I. APPLICABLE LEGAL STANDARDS
A. Motion To Dismiss
Although Respondent has cited no rule or governing standard for
its motion to dismiss, the Court assumes that the motion has been
brought pursuant to Rule 12(b)(6) of the Federal Rules of Civil
Procedure. Rule 12(b)(6) motions are permissible in habeas
proceedings commenced under 28 U.S.C. § 2254, as such motions are
not inconsistent with the Rules Governing Section 2254 Cases in
the United States District Courts. See Fed.R.Civ.P. 81(a)(2)
("These rules are applicable to proceedings for . . . habeas
corpus . . . to the extent that the practice in such proceedings
is not set forth in . . . the Rules Governing Section 2254
Cases."); see also Williams v. Breslin, 274 F. Supp. 2d 421,
424-25 (S.D.N.Y. 2003) (granting 12(b)(6) motion to dismiss
habeas petition on statute of limitations grounds); Purdy v.

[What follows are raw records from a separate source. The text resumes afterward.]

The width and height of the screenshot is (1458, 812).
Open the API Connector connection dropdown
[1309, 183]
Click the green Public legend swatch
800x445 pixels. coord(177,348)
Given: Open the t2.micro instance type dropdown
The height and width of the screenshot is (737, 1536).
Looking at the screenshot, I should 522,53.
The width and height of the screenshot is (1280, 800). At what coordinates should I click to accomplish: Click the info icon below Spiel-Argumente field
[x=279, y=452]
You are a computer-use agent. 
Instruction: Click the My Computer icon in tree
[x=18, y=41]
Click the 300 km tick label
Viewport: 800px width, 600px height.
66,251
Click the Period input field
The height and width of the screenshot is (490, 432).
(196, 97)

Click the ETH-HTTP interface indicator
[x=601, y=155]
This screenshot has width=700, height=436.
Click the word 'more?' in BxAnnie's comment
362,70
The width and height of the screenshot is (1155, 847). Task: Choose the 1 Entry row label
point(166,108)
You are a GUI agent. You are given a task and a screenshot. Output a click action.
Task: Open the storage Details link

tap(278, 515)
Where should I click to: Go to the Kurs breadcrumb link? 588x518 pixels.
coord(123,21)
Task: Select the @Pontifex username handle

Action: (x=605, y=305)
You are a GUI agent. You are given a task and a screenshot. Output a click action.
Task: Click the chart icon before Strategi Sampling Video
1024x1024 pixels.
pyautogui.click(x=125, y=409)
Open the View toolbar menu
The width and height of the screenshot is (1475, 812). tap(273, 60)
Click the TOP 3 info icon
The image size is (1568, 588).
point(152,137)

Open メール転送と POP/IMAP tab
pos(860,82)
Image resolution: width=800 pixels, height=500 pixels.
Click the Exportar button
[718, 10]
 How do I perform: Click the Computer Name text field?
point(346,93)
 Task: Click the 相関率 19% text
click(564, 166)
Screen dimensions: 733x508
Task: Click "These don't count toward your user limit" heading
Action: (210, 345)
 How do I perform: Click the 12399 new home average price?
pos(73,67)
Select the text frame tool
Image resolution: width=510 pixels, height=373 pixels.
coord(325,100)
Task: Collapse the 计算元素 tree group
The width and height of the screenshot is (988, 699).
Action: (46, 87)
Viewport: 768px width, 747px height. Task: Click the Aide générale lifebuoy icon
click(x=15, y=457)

Bennett, 214 F. Supp. 2d 348, 349-50 (S.D.N.Y. 2002) (same). This Court, however, cannot grant a motion to dismiss solely on
the ground that it is unopposed. Rather, where a Rule 12(b)
motion has not been opposed, this Court must review the merits of
the motion and determine whether the movant has carried its
burden. See McCall v. Pataki, 232 F.3d 321, 322-23 (2d Cir.
2000) (where a complaint states a claim on which relief can be
granted, failure to respond to a 12(b)(6) motion to dismiss does
not warrant dismissal); Sherlock v. Wal-Mart Store # 2156, No.
04 Civ. 1180 (DRH) (JO), 2005 U.S. Dist. LEXIS 9050, at *3-4
(E.D.N.Y. May 2, 2005) (district court should not grant a motion
to dismiss solely because the plaintiff fails to respond to it).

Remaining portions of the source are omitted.